La habitación apestaba a cordita y el humo todavía flotaba en el aire. El cuerpo de Delmas yacía inerte en la cama, y la parte superior de su cabeza estaba esparcida por el papel pintado de la pared que tenía detrás. Jason estaba tirado en el suelo sobre un charco de sangre, con los dedos aún rígidos en torno a la escopeta.
Jim cruzó la habitación, se arrodilló al lado del cuerpo y retiró la escopeta de las manos muertas de Jason.
– ¡No, no, no, no, no! -repitió una y otra vez, como un mantra. Después permaneció en silencio durante un largo rato.

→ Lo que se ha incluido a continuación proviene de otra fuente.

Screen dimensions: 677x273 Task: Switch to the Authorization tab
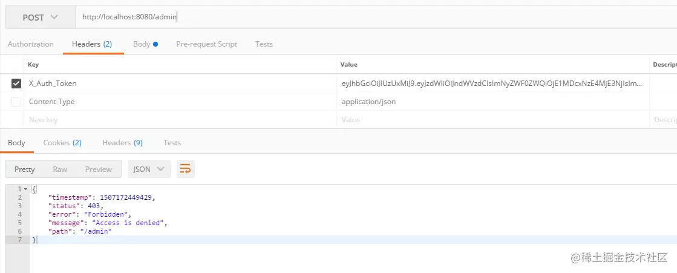(x=31, y=44)
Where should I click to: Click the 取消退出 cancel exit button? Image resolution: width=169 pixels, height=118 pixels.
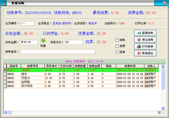tap(145, 53)
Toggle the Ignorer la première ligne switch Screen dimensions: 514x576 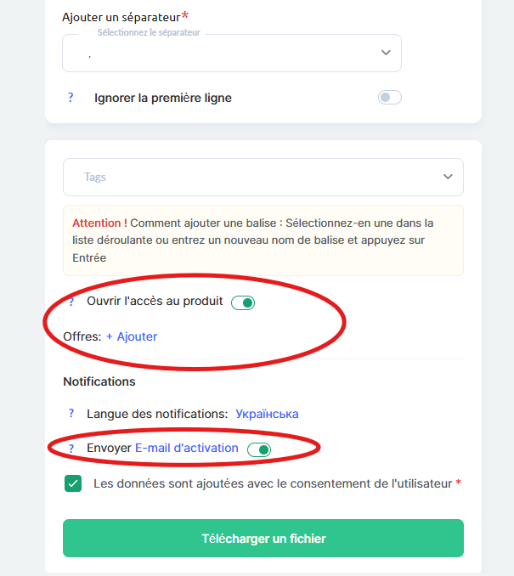tap(389, 98)
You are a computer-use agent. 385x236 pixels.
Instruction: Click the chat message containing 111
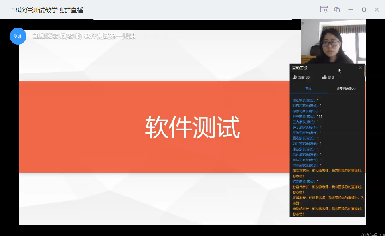pos(308,116)
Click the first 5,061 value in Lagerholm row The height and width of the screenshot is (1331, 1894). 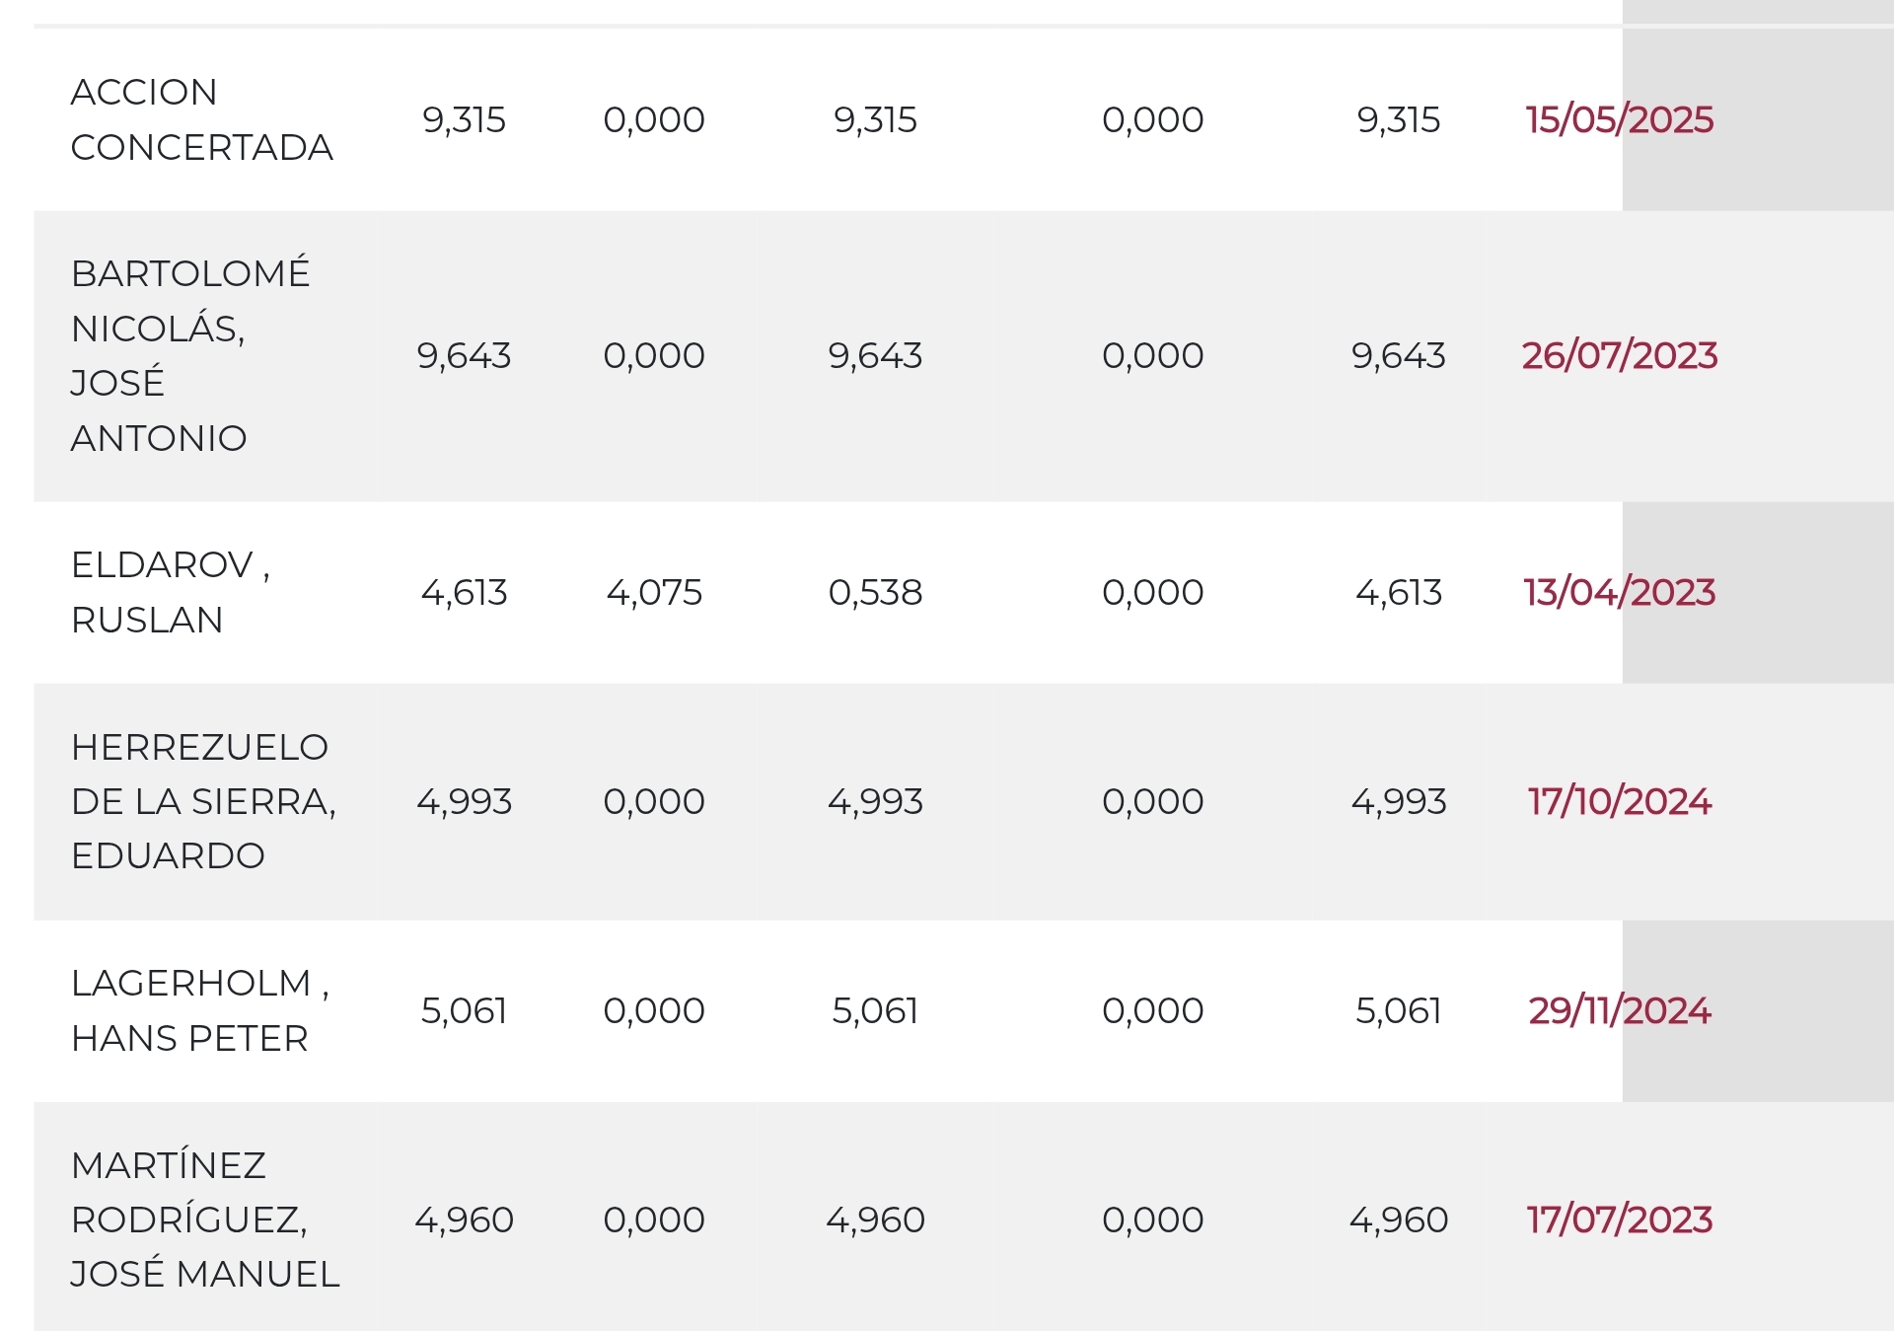(x=464, y=1010)
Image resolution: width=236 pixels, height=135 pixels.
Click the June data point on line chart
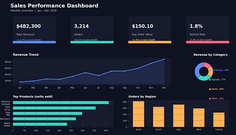pos(85,73)
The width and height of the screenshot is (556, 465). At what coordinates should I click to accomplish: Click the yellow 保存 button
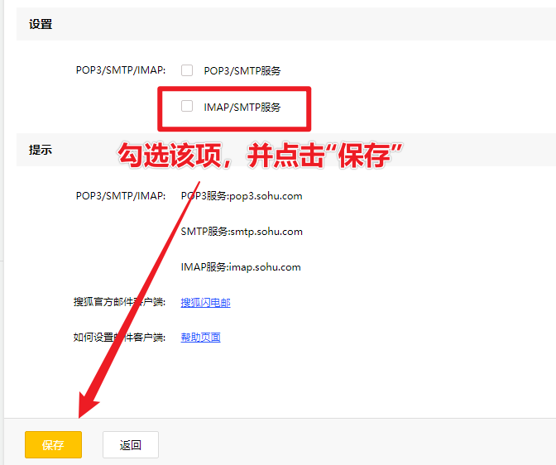53,444
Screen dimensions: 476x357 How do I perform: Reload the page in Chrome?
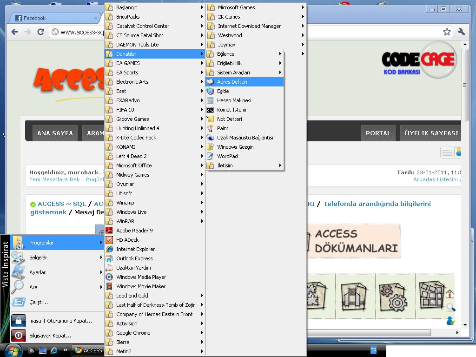(40, 32)
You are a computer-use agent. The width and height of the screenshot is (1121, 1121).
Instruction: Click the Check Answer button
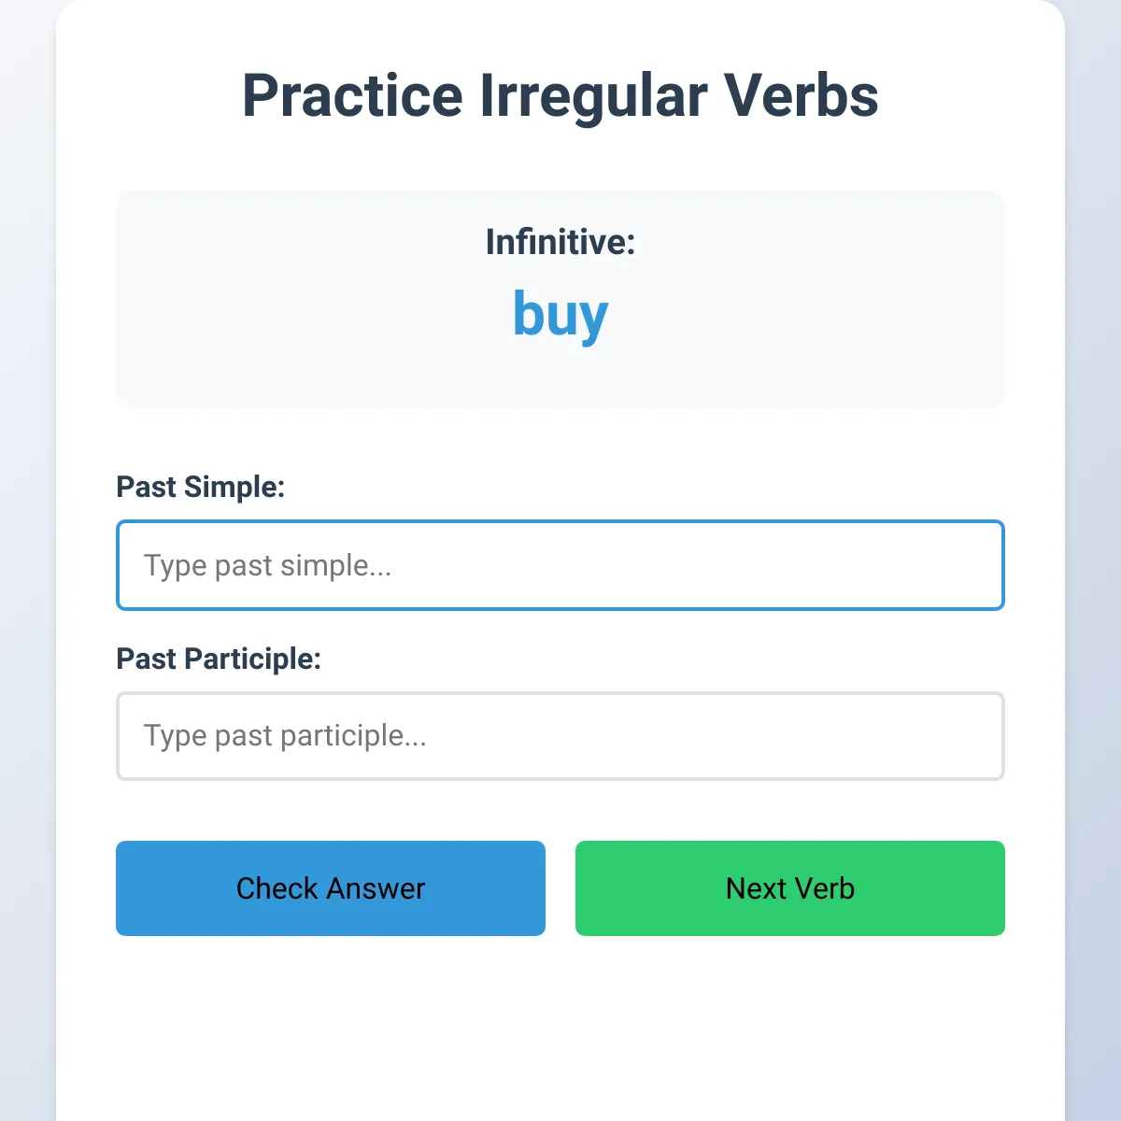coord(330,887)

Martin pensó en las historias de ficción, en las que los escritores expresaban aquel sonido con un «no» largo y constante. Nunca lo había oído de boca de un ser humano.
– Jim, deberíamos…
Jim echó la cabeza hacia arriba y gritó.
– ¡Dannyyyyyyyyyyyyyyyyyyyyy!
Fuera, el chotacabras volvió a cantar.
Capítulo 13
– ¡Frena! -gritó Frankie. Su brazo colgaba por la ventanilla del coche-. ¡Como nos la demos contra el quitamiedos lo vamos a tener jodido para encontrar una ambulancia!
– Si esto fuese Texas -respondió Eddie-, tendríamos espacio de sobra para conducir.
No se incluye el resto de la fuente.